Vestita con un mini abito dallo sfavillante color azzurro, stivali e calze nere, vistosamente in carne e coi lunghi capelli castani raccolti dietro, Beth Hart ha iniziato sedendosi al pianoforte, contornata da una pletora di finte candele elettriche e in solitario ha intonato la struggente Lay Your Hands, ipnotizzando con la sua voce e i suoi occhi felini un pubblico che non desiderava d’altro essere conquistato e più volte gli ha urlato “we love Beth” ricevendo come risposta “siete il miglior pubblico di tutto il tour europeo, non vorrei mai scendere da questo palco“. Per due ore ha condotto uno show sontuoso e caldo, ora seduta al pianoforte, ora muovendosi sensuale da provata rockeuse, ora suonando la chitarra acustica, ora dialogando con la band, i due chitarristi Jon Nichols e PJ Barth pallida copia del suo sodalizio con Joe Bonamassa, il batterista Bill Ransom, il bassista Bob Marinelli, ora invitando sul palco e abbracciando il marito e road manager Scott Guatzkow a cui ha una commovente e romantica My California.
Tante le aspettative di un pubblico che sembrava conoscere passato e presente dell’artista, i brani della sua spericolata gioventù (si veda a proposito l’incandescente Live at Paradiso del 2005) come quelli del recente album Better Than Home, Beth Hart non l’ha deluso e ha pescato nel suo ricco songbook, spaziando dall’intima Better Than Home all’acclamata Tell Her You Belong, entrambe dimostrazione del suo lirismo viscerale, dalla swingata The Mood That I’m In alla rockata Might As Well Smile, da una Bang Bang Boom Boom in salsa country alla funkeggiante Trouble, da una Baddest Blues da pelle d’oca cantata al pianoforte come fosse una sorta di Strange Fruit, da Waterfalls a One Eyed Chicken.
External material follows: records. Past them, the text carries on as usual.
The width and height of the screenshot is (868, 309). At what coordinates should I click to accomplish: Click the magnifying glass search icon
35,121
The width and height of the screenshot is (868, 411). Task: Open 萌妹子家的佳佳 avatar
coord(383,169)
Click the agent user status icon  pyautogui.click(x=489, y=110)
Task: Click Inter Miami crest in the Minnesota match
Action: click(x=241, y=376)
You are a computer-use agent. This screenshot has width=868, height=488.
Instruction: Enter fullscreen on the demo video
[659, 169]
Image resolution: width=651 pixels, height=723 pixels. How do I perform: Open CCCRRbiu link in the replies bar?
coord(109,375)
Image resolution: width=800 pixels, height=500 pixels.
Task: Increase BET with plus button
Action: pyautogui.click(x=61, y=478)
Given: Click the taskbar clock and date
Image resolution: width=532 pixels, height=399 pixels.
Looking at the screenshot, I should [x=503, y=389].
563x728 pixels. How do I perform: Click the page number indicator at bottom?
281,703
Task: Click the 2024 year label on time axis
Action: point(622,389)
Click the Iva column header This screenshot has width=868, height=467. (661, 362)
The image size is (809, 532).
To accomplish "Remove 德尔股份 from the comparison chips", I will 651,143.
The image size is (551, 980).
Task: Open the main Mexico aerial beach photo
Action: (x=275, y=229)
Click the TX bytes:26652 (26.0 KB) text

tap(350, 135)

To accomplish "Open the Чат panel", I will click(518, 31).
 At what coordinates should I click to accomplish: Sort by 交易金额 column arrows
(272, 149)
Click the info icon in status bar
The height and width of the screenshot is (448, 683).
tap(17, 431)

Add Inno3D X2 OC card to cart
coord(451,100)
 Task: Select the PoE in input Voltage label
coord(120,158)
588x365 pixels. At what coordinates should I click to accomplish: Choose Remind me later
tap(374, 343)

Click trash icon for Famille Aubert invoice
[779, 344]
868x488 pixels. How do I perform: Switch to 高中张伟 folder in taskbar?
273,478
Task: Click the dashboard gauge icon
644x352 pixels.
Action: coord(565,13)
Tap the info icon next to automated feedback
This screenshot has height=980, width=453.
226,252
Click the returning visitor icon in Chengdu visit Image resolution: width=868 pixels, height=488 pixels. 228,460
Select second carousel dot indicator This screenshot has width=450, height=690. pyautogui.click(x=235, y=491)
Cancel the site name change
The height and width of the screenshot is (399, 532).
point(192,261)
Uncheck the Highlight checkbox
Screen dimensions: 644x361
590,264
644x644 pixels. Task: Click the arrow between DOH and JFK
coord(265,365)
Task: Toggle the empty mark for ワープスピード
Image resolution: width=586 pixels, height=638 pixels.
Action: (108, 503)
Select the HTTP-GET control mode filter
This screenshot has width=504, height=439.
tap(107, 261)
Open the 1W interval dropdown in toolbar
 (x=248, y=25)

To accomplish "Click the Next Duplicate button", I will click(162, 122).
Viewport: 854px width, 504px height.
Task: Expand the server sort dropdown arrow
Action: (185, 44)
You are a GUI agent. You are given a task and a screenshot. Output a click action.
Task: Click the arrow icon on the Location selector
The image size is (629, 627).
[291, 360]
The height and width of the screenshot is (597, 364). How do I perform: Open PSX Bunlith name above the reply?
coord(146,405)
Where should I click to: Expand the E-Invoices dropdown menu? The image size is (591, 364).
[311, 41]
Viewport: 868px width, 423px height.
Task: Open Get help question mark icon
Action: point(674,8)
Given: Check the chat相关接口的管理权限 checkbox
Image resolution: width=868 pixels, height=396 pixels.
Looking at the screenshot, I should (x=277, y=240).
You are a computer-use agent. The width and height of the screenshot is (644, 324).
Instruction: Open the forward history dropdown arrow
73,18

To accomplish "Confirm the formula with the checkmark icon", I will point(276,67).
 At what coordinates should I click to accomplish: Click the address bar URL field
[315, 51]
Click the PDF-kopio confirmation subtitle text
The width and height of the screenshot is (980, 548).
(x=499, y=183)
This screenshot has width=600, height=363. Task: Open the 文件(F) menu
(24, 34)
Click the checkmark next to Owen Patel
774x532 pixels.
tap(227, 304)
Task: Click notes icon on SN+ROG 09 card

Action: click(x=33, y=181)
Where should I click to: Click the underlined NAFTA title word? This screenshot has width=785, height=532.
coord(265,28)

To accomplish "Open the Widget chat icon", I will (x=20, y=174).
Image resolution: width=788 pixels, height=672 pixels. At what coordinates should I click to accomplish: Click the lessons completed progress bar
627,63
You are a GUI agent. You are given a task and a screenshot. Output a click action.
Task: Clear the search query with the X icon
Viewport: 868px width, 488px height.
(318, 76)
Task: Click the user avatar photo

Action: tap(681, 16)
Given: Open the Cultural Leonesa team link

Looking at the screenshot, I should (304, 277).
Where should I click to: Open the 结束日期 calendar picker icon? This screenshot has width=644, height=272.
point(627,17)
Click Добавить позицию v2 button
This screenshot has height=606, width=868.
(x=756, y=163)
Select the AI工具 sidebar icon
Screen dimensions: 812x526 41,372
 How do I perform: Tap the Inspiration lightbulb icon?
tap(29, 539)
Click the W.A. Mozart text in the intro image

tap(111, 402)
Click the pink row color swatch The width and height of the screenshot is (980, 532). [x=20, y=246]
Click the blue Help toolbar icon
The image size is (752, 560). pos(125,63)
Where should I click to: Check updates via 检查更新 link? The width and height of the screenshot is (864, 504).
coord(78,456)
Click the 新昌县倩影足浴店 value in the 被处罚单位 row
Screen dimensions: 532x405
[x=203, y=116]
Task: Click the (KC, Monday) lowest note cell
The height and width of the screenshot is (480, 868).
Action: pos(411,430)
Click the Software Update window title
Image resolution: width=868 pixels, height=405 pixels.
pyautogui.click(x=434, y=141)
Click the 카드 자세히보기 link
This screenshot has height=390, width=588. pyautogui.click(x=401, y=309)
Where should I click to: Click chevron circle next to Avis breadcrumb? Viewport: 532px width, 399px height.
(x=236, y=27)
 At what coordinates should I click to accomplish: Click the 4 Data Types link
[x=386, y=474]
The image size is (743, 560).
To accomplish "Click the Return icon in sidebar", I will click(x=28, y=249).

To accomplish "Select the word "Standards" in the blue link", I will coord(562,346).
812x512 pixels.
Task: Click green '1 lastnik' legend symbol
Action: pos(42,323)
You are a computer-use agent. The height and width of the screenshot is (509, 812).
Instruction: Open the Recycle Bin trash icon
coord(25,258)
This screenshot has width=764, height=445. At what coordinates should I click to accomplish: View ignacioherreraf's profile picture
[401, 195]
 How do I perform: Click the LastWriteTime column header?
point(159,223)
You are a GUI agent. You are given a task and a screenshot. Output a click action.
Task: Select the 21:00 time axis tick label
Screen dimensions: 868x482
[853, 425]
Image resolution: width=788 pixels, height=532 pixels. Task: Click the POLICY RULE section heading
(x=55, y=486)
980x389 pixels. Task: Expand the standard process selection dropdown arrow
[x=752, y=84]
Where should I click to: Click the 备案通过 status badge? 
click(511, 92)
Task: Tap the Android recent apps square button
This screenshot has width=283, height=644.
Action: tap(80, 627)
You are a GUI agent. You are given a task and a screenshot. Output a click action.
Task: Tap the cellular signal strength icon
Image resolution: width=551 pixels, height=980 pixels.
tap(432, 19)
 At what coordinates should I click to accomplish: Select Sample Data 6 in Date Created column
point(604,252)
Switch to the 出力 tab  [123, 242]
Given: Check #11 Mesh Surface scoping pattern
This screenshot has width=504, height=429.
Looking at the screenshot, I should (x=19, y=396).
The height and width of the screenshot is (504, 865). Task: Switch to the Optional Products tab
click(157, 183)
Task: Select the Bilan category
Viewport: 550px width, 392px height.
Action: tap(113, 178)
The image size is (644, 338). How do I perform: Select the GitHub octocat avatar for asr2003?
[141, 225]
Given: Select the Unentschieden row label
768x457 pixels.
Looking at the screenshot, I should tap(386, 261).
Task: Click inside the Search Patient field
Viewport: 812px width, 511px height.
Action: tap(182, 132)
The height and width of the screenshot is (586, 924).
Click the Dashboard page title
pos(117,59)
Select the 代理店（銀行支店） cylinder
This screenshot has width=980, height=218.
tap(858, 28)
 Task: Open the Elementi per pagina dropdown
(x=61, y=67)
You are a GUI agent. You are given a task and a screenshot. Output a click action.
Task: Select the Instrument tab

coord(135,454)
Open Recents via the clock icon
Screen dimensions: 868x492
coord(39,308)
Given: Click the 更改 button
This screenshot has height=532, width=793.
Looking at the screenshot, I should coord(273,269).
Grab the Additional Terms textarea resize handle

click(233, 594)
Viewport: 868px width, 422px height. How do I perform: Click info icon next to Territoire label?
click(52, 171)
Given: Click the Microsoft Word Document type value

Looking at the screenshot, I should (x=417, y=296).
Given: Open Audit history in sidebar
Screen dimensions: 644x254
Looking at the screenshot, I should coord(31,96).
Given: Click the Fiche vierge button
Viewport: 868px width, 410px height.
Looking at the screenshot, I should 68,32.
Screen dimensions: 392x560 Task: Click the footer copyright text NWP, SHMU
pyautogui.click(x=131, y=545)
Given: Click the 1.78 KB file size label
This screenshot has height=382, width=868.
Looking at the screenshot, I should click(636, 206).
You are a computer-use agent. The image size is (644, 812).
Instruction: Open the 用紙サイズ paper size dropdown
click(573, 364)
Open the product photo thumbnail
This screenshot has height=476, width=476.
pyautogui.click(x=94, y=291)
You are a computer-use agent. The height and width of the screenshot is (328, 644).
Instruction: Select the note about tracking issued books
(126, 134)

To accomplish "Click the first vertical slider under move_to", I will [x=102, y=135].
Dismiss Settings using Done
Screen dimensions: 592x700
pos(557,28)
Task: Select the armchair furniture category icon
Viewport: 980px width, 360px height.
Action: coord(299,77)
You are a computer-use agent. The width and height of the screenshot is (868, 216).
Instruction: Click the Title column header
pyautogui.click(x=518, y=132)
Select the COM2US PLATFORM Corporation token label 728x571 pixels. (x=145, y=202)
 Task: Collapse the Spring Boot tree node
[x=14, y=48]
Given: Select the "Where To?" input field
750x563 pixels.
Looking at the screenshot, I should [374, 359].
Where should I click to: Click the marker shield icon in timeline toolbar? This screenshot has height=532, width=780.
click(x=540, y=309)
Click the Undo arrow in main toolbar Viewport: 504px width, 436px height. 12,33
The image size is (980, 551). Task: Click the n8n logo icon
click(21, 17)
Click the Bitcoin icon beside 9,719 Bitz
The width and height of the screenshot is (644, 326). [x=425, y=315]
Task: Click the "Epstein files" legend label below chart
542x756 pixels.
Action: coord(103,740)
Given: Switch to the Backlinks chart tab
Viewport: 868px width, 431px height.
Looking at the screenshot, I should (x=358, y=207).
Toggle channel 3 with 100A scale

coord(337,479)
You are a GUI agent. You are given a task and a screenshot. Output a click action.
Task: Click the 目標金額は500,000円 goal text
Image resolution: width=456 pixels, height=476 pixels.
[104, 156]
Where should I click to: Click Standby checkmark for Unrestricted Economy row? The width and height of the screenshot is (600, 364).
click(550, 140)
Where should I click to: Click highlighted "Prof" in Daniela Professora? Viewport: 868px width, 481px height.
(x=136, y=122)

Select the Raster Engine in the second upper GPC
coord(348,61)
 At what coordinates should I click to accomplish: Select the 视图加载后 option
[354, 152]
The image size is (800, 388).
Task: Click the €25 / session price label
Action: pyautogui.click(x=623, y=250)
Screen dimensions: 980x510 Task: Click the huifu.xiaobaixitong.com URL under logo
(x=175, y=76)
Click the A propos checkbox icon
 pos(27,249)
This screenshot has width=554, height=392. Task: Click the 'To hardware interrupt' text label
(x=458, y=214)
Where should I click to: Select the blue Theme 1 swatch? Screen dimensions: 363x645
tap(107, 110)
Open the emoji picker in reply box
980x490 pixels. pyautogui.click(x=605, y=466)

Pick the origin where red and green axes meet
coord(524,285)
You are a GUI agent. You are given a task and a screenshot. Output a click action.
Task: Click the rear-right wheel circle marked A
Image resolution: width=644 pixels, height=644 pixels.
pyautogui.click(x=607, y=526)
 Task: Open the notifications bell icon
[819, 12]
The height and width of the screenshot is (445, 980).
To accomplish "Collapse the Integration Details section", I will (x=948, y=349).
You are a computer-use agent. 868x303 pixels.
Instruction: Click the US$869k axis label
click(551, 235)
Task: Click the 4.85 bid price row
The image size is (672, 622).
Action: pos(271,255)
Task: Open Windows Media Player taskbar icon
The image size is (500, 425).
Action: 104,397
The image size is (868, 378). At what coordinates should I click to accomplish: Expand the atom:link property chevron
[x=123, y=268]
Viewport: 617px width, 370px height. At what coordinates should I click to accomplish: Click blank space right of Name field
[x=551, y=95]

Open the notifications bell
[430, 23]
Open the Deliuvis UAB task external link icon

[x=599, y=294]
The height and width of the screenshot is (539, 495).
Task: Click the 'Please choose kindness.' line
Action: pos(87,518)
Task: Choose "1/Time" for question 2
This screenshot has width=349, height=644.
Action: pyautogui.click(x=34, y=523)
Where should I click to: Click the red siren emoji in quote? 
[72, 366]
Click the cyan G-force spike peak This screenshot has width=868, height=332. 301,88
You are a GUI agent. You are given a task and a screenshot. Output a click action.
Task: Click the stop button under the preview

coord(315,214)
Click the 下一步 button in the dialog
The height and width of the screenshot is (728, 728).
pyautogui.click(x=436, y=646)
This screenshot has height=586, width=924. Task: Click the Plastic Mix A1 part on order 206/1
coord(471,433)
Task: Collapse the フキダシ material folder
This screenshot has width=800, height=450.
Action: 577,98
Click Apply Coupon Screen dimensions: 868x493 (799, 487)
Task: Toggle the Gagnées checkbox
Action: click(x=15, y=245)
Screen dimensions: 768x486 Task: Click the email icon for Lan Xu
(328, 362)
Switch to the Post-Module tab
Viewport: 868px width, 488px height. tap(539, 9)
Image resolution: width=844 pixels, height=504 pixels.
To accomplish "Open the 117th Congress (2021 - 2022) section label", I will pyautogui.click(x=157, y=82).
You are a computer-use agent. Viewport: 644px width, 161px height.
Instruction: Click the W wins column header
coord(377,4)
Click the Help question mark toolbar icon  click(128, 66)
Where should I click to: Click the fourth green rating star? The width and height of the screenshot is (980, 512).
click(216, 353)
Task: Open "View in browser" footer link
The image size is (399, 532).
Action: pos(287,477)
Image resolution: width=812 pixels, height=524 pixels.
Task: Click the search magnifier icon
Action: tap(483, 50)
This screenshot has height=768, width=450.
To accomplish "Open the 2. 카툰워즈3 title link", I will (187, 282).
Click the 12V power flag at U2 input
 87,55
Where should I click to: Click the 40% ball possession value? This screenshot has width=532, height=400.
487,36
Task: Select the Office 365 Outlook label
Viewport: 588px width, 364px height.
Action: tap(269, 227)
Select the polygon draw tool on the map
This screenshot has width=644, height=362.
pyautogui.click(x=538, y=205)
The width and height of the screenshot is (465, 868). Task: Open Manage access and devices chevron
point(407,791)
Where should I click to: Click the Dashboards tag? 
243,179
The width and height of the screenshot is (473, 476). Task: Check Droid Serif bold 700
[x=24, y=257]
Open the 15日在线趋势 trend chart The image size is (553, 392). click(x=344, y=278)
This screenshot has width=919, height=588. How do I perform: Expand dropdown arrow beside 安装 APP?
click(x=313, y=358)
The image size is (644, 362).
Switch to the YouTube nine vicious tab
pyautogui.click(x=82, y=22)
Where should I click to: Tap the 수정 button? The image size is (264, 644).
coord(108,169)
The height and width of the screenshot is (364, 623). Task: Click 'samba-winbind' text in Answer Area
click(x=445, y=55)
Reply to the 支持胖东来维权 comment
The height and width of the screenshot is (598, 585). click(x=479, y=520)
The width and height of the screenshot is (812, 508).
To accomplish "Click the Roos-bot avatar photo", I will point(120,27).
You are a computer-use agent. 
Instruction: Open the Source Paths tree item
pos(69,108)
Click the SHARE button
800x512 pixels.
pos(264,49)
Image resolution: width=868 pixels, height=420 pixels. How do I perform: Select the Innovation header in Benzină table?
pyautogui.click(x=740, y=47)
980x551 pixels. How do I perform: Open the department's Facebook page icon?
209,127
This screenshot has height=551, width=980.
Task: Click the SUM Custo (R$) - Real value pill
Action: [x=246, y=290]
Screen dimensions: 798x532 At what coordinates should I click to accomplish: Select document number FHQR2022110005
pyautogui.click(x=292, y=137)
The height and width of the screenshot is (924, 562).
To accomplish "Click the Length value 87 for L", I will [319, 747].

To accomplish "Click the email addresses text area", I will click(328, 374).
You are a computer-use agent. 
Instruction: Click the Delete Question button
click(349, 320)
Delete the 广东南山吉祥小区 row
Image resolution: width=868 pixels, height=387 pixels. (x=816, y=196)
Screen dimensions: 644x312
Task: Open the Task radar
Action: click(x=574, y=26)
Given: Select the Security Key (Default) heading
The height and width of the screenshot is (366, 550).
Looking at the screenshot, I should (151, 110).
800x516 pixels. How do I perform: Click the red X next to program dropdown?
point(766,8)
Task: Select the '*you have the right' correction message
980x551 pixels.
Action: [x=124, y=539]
Ha perfino vestito di reggae-soul qualche sua canzone evocando quello stile simpaticamente compromesso col commerciale che fu della Winehouse ma il meglio l’ha offerto quando seduta al pianoforte si è calata corpo e anima nelle sue torch songs o ha messo in scena perle come I Love You More Than You’ll Ever Know scritta da Al Kooper periodo Blood, Sweat & Tears. Insomma una cantante ed una performer a tutto tondo, che non bluffa sul palco come nella vita, che si dà al pubblico con tutta la sincerità e l’onestà delle sue canzoni e anche se a tratti un po’ platealmente regala una musica pulsante, romantica, sofferta, gioiosa, un’artista che appartiene ad una storia di grandi vocalist dell’anima, non importa siano loro nere o bianche. Concerto emozionante.